Como tantas agendas del ámbito público que vemos hoy, en este mundo en el que cada vez se escucha menos y se enojan más, la independentista catalana ubicó un enemigo (que no lo era: ni en los números, ni en la identidad, ni en la convivencia): España y los españoles. Y en contra de él trató de arremeter, sin importar que no había verdaderos motivos políticos ni morales y, mucho menos, un aparato jurídico que la sostuviera. Con altos grados de emotividad discursiva, los líderes separatistas catalanes, lograron sumar a varios miles a su causa bajo el llamativo slogan: “España nos roba”.

En momentos de crisis, como la que cada vez más están cubriendo al mundo (una crisis que no es necesariamente económica pues también tiene improntas sociales, políticas e individuales), el recurso que más dividendos genera es el de convencer al grueso de una sociedad de que hay un enemigo que se está aprovechando de ellos y que, en el momento en que ese enemigo sea abatido, todo resultará mejor para todos: la calidad de vida, la economía, la paz, la tranquilidad, la identidad, los privilegios y un muy largo etcétera que puede caber ahí.

Es decir, se vendió un sueño. Un sueño con pocas probabilidades de que pudiera pasar, pues implicaría creer en la posibilidad de generar una segunda realidad; una con un sistema jurídico y político propio, los cuales se generarán espontáneamente de la noche a la mañana. Sin embargo, por mas irrazonable que este sueño fuera, resultó ser deseado por muchos. Un sueño que se logró vender como real por más irreal que los datos duros y la realidad misma mostraran que era, y el que ahora comienza a cobrar los costos por haberlo tenido, pero, sobre todo, por haberlo vendido. La irresponsabilidad ideológica y política tiene sus costos tarde que temprano y, en este caso, pueden ser altos.

Pues a inicios de este mes, la Fiscalía General del Estado y la Abogacía del Estado español, interpusieron ante el Tribunal Supremo sendas acusaciones en contra de los 20 líderes políticos catalanes independentistas. Los cargos: “rebelión” y “sedición”. Y lo más probable es que los procesos judiciales inicien en el próximo mes de enero.

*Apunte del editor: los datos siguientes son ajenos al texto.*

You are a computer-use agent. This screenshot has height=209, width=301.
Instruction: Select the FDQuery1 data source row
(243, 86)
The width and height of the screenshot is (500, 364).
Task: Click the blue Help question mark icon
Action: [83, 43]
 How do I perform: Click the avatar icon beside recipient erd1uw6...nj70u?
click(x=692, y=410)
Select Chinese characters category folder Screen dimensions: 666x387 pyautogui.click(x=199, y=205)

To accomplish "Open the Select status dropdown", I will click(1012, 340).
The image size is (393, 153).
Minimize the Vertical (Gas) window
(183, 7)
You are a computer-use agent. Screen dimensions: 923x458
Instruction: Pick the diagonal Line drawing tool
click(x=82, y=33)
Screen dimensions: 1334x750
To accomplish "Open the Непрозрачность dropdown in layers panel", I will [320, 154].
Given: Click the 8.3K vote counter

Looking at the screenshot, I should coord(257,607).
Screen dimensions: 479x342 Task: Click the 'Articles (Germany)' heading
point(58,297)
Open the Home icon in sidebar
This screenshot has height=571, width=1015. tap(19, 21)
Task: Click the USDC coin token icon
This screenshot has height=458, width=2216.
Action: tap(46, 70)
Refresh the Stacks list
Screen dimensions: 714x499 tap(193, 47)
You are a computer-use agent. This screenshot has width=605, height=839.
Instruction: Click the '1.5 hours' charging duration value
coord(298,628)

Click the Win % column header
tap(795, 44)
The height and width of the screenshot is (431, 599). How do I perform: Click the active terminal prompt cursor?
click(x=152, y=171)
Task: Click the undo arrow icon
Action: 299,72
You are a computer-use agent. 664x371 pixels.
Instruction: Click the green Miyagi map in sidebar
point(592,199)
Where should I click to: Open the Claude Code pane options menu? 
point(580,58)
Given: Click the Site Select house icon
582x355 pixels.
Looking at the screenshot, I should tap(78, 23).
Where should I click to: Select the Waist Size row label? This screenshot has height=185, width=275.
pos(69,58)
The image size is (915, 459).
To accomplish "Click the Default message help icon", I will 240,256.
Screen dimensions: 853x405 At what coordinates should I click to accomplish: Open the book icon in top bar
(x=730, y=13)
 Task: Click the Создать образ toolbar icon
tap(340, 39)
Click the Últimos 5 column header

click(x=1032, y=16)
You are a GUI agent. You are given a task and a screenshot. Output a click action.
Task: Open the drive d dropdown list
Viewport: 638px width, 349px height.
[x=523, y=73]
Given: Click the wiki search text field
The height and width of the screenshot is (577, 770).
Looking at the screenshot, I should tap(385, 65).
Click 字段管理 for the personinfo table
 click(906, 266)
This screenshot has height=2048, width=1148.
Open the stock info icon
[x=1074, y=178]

Si bien se ha hecho una distinción entre aquellos que vendieron el sueño y aquellos que lo compraron completo. Pues no es lo mismo, según las leyes españolas, acusar a alguien de “rebelión” o de “sedición”. Hay grados tanto en los elementos subjetivos del delito como en el monto de las penas. La rebelión la comenten quienes utilizan la violencia o promueven su uso públicamente para derogar o suspender o modificar la constitución, también para declarar la independencia de una parte del territorio nacional. Quienes cometen rebelión podrían alcanzar penas de hasta 30 años de prisión. Entre ellos se encuentran por supuesto que Carles Puigdemont, el ex presidente de la Generalitat, pero también, el ex vicepresidente Oriol Junqueras, la ex presidenta del parlamento Carme Forcadell.

En cambio, aquellos que decidieron sumarse de manera menos brutal, pero sumados al fin y al cabo, al sueño ideológico de una cataluña independiente, será acusados de “sedición”, que, como he dicho, este delito sólo implica actos de levantamiento público que impiden aplicar la ley, o invitan a no observarla. Quienes son acusados de sedición podrían enfrentar hasta 15 años de cárcel.

Políticamente hablando, hay dos cosas importantes que podemos extraer de este procedimiento: la primera de ellas son los resultados que obtendrá España en la suma final: una unidad nacional. La segunda es el ejemplo que se da al mundo entero: la retórica política y la demogogia no necesariamente combinan con la Constitución y cuando no combinan, en una República, siempre debe ganar la última y, si no gana, es por rebelión.